>> Start Records for this exercise

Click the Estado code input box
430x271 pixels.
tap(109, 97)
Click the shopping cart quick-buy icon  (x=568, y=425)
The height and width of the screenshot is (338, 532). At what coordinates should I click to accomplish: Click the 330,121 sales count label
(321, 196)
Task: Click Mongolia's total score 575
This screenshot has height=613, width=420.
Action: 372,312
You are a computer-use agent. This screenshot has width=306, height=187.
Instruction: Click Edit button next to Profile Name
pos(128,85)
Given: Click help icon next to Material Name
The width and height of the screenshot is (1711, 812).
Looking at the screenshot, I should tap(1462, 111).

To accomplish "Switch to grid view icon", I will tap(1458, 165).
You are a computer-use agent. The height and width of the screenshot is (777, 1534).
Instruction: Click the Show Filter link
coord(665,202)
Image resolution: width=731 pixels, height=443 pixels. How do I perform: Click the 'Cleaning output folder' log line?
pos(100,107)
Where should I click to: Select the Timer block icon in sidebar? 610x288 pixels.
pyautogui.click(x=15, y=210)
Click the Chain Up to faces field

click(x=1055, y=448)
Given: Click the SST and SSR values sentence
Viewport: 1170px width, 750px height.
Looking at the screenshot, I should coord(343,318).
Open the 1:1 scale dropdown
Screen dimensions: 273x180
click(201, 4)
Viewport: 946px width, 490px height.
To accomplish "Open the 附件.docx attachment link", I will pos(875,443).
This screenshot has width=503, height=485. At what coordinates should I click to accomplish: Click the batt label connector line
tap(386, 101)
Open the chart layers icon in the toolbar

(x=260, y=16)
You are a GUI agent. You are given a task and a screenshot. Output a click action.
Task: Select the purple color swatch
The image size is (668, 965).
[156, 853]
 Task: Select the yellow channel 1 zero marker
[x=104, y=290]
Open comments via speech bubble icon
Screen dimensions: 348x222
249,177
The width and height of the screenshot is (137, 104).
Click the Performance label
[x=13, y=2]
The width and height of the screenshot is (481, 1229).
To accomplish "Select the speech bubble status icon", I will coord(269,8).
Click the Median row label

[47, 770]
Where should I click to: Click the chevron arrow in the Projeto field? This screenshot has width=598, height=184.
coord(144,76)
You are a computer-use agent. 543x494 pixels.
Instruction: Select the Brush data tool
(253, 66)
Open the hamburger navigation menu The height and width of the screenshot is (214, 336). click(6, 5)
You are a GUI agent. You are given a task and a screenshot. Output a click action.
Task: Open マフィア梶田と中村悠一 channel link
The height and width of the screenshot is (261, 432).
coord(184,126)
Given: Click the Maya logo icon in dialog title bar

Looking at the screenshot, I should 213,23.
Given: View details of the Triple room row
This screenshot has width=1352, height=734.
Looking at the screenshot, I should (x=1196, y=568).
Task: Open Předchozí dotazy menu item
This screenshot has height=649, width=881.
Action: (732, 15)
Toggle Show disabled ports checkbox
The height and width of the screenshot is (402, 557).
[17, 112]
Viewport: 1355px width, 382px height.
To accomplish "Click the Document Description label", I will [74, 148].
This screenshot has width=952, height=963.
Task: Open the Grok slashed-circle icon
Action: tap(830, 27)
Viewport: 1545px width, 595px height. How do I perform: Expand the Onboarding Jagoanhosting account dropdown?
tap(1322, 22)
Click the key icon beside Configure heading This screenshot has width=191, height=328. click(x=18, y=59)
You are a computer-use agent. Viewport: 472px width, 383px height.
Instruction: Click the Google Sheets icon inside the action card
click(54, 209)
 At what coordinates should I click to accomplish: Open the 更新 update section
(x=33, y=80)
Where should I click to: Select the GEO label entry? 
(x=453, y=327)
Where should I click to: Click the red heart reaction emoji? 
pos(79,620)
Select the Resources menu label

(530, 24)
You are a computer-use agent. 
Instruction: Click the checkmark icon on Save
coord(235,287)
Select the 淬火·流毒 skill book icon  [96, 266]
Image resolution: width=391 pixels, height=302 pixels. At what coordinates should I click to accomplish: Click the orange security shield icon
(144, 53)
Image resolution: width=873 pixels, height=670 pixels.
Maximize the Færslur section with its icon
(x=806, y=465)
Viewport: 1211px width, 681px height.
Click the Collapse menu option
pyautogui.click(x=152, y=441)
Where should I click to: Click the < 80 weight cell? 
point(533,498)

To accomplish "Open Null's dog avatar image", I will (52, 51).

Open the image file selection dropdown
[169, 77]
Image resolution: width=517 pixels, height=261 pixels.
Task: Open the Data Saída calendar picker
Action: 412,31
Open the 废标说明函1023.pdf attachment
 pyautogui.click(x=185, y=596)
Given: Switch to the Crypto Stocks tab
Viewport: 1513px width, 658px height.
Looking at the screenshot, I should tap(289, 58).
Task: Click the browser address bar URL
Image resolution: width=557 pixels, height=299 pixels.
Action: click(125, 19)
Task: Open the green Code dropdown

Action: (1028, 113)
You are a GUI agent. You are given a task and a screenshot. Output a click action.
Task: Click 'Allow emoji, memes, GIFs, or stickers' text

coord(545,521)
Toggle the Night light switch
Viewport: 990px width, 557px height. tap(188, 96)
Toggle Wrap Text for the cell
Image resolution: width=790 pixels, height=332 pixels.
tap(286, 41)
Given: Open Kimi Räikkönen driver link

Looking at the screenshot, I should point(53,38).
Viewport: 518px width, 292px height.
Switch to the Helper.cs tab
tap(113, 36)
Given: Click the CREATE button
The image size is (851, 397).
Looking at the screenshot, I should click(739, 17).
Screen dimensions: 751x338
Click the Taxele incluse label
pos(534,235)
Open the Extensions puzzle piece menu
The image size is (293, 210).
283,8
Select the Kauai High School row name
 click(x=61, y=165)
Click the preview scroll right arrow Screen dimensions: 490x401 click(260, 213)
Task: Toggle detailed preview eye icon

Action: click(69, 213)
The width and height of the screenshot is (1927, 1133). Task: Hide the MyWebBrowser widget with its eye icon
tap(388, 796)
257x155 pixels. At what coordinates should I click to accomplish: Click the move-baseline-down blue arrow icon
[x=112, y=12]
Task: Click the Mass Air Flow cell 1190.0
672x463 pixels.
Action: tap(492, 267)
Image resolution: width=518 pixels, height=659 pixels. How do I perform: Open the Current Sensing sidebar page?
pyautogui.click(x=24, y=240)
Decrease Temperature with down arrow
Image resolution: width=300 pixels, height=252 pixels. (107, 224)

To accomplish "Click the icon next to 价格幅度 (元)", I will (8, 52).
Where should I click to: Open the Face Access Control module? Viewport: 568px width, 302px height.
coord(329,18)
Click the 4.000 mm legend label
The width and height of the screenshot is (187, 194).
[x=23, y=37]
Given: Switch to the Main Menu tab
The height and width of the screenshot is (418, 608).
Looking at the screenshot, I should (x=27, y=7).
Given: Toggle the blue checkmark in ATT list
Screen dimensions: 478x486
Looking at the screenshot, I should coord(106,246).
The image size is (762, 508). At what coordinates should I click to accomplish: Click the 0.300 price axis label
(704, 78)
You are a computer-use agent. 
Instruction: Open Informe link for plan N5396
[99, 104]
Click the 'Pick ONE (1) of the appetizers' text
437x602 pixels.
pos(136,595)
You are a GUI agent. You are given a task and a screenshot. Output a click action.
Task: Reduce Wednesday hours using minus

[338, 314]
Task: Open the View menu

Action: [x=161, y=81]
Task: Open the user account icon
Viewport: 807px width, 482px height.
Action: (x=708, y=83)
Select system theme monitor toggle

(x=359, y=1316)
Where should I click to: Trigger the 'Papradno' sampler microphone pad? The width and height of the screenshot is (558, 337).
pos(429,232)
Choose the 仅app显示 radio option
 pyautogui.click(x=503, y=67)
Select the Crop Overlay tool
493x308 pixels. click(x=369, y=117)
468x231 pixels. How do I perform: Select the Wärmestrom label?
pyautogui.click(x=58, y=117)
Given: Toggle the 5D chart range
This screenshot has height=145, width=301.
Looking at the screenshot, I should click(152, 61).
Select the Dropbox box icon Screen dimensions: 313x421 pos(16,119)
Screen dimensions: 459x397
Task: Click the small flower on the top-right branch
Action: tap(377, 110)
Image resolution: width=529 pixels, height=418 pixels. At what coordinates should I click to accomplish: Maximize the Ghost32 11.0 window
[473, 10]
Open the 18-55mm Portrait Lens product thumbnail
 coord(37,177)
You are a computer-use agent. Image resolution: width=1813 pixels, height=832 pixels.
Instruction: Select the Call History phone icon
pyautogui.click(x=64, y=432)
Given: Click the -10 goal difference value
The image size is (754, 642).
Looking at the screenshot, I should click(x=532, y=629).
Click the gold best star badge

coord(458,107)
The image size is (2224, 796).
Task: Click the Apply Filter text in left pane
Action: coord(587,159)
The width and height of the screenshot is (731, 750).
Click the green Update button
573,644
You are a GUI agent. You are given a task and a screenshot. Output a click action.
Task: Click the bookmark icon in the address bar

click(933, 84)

>> End Records for this exercise

Count how many lines in the entries above contain the string "link", treating case as significant, and give only that number.

> [Written answer]: 5